### Questions on the material:
A – Answer these questions from the text on Scarth's reading of Beauvoir:
(i) For roughly how long has The Second Sex been quoted, critiqued, and reinterpreted?
(ii) What does Scarth show that Beauvoir holds every existent to be?
(iii) Whom does Scarth follow in arguing that Beauvoir's portrayal of maternity analyzes patriarchal representations?
B – Render this sentence from the text on Scarth's reading of Beauvoir in Spanish: "Three aspects of these criticisms are especially relevant to understanding Scarth's project."
C – Copy the passage of the text on Scarth's reading of Beauvoir that lies between "Finally, Scarth examines" and "the other within.", inclusive.

### Text under study:
##########

Simone de Beauvoir's The Second Sex has been quoted, critiqued, dissected, interpreted, and reinterpreted for almost sixty years. It is a multilayered text with countless possibilities that continues to inspire activists and scholars alike. One such scholar, Fredrika Scarth, suggests that by paying attention to the different voices Beauvoir uses within the text, and by reading it in light of Pyrrus et Cineas and The Ethics of Ambiguity, we might discern in Beauvoir a new account of the development of subjectivity that grounds a positive assessment of the maternal body as also subject.

Scarth situates her reading of The Second Sex in response to a number of critics of Beauvoir. Three aspects of these criticisms are especially relevant to understanding Scarth's project. The first is the accusation that Beauvoir equates transcendence with masculinity and immanence with femininity. Scarth offers evidence instead that demonstrates Beauvoir's more subtle position that every existent is both immanence and transcendence. Oppression occurs when transcendence is "condemned to fall uselessly back upon itself because it is cut off from its goals" (Beauvoir 1948, 81).

The second relevant criticism of Beauvoir's work assumes that immanence is body and transcendence is consciousness. As Scarth shows, however, Beauvoir does not make such an easy equation between body as immanence and transcendence as consciousness. Our bodies are, after all, that with which we "live out this transcendence" (111).

Finally, Scarth examines the criticisms of Beauvoir's descriptions of maternity. While there is no contesting Beauvoir's negative portrayal of pregnancy and motherhood, Scarth argues, following Linda Zerilli, that attention to Beauvoir's multiple voices reveals that this portrayal is an analysis of patriarchal representations of maternity. Maternity that is freely undertaken (little more than hinted at by Beauvoir) has tremendous potential, according to Scarth, for revealing the other within.

##########

Extracted records:
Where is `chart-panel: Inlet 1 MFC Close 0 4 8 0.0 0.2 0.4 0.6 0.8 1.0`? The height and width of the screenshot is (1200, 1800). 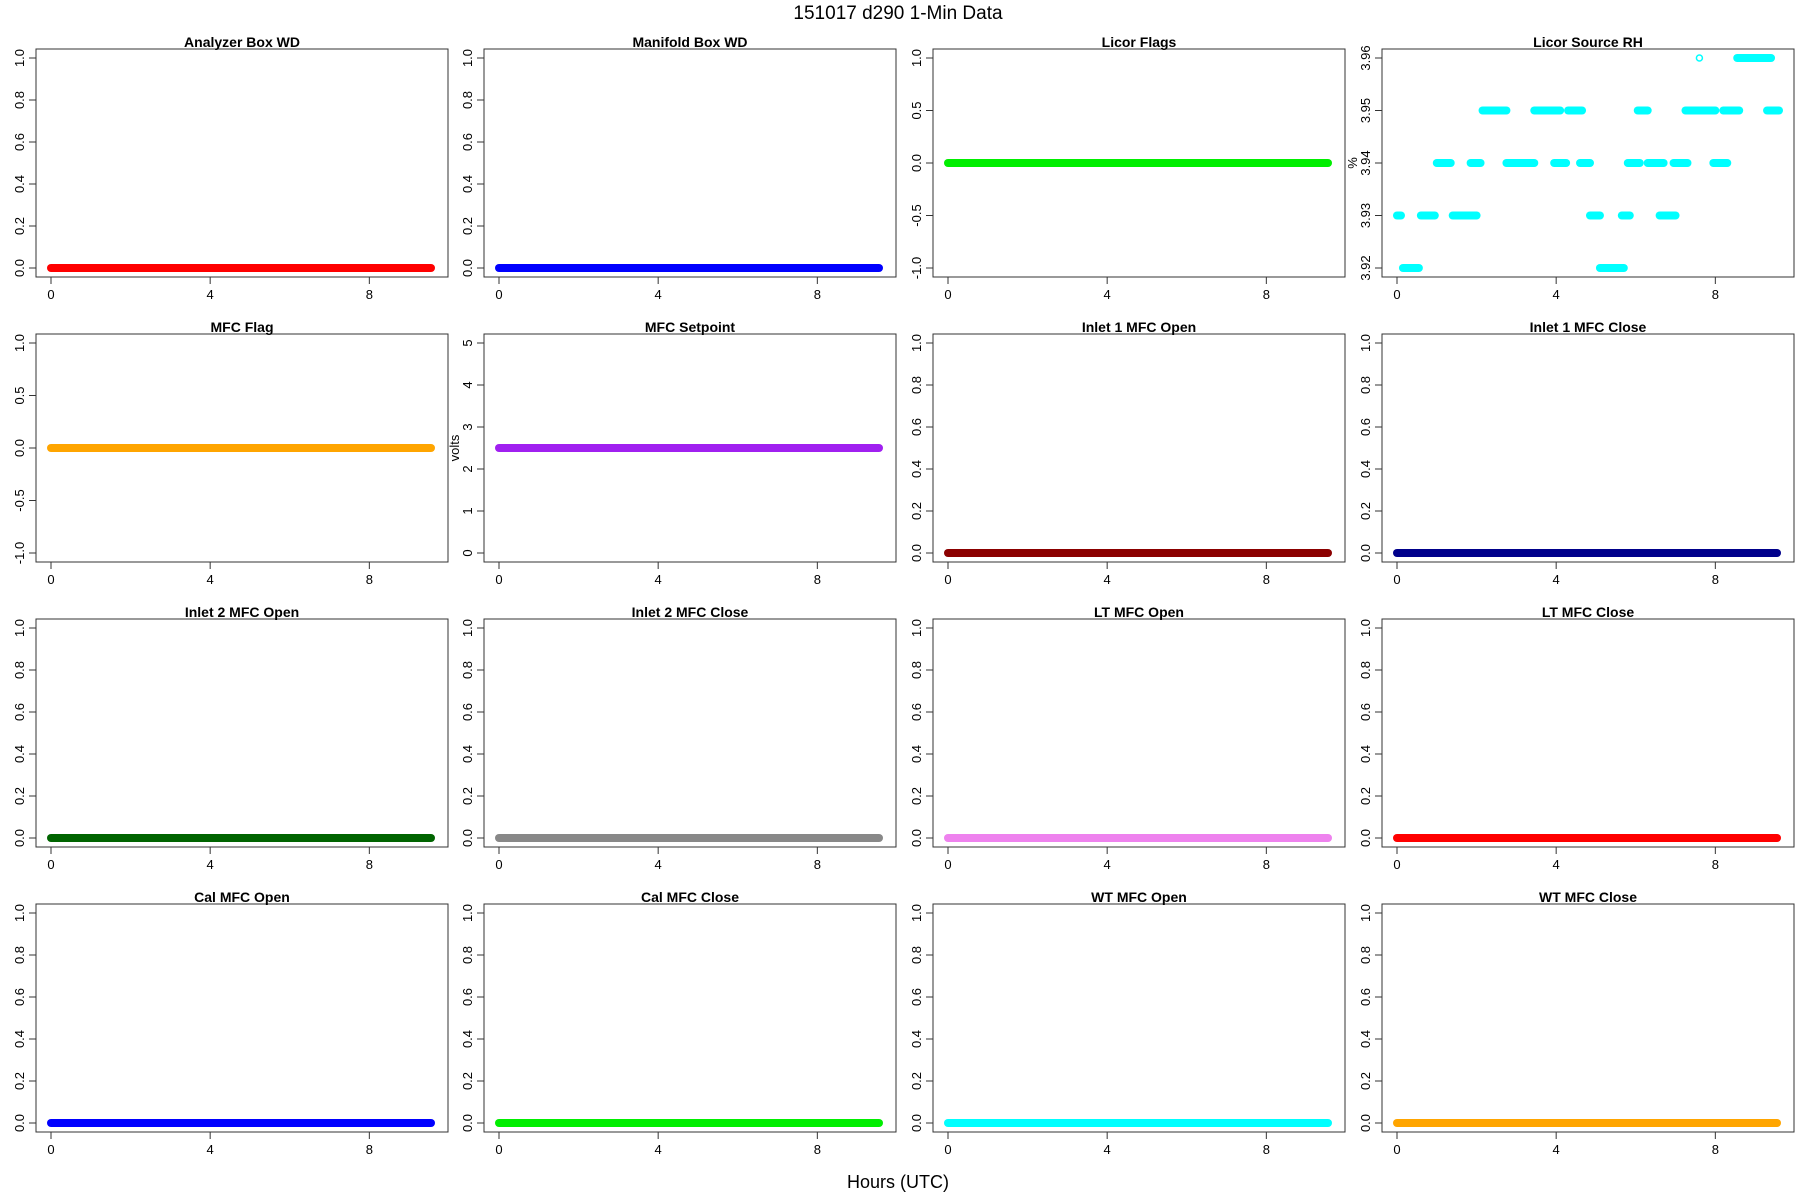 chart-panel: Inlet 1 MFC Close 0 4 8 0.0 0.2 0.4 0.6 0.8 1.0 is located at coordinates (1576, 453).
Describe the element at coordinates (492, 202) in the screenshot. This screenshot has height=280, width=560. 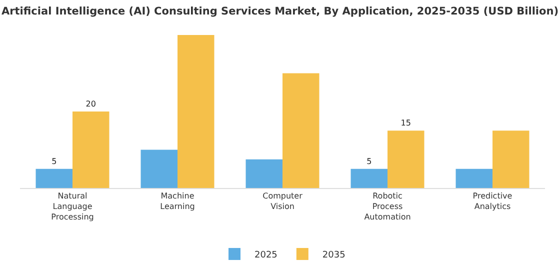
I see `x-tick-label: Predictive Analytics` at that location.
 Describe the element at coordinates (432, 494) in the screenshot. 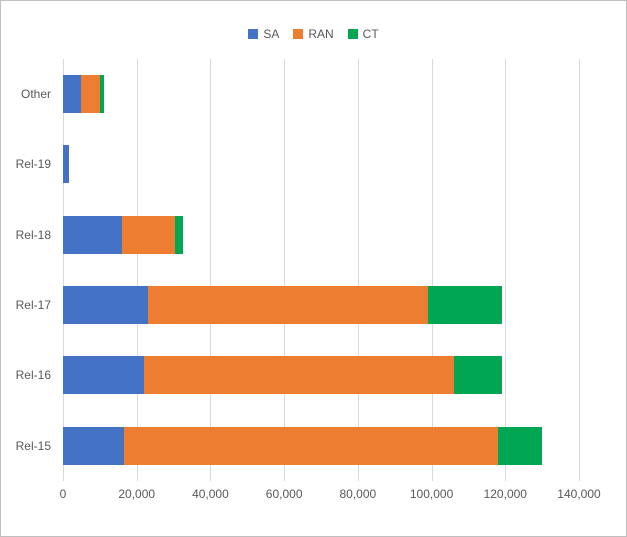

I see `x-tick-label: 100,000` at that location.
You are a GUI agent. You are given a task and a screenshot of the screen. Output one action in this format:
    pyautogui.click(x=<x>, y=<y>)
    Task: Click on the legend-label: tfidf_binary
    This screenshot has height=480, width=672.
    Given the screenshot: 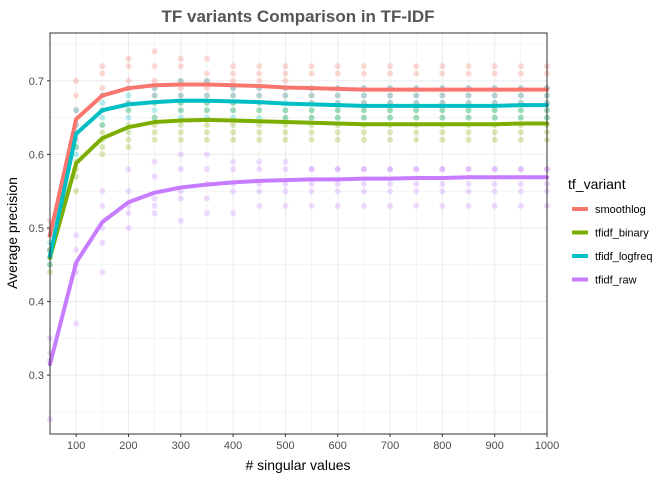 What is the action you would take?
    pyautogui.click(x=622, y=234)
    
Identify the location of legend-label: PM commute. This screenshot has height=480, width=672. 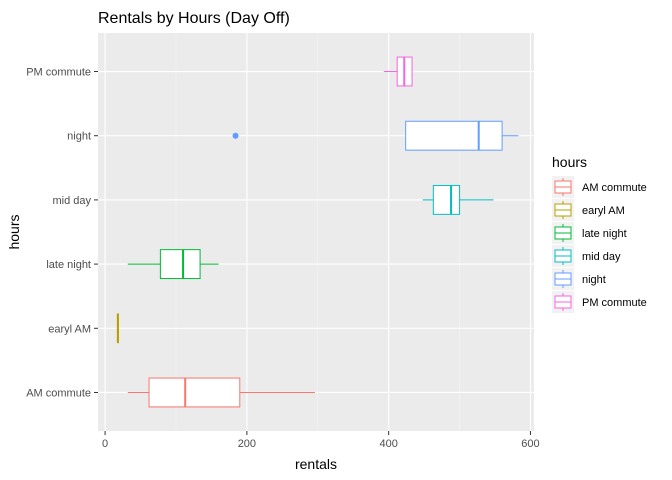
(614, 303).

##########

### Solutions for each task:
A –
(i) Almost sixty years.
(ii) Both immanence and transcendence.
(iii) Linda Zerilli.

B – Tres aspectos de estas críticas son especialmente relevantes para comprender el proyecto de Scarth.

C –
Finally, Scarth examines the criticisms of Beauvoir's descriptions of maternity. While there is no contesting Beauvoir's negative portrayal of pregnancy and motherhood, Scarth argues, following Linda Zerilli, that attention to Beauvoir's multiple voices reveals that this portrayal is an analysis of patriarchal representations of maternity. Maternity that is freely undertaken (little more than hinted at by Beauvoir) has tremendous potential, according to Scarth, for revealing the other within.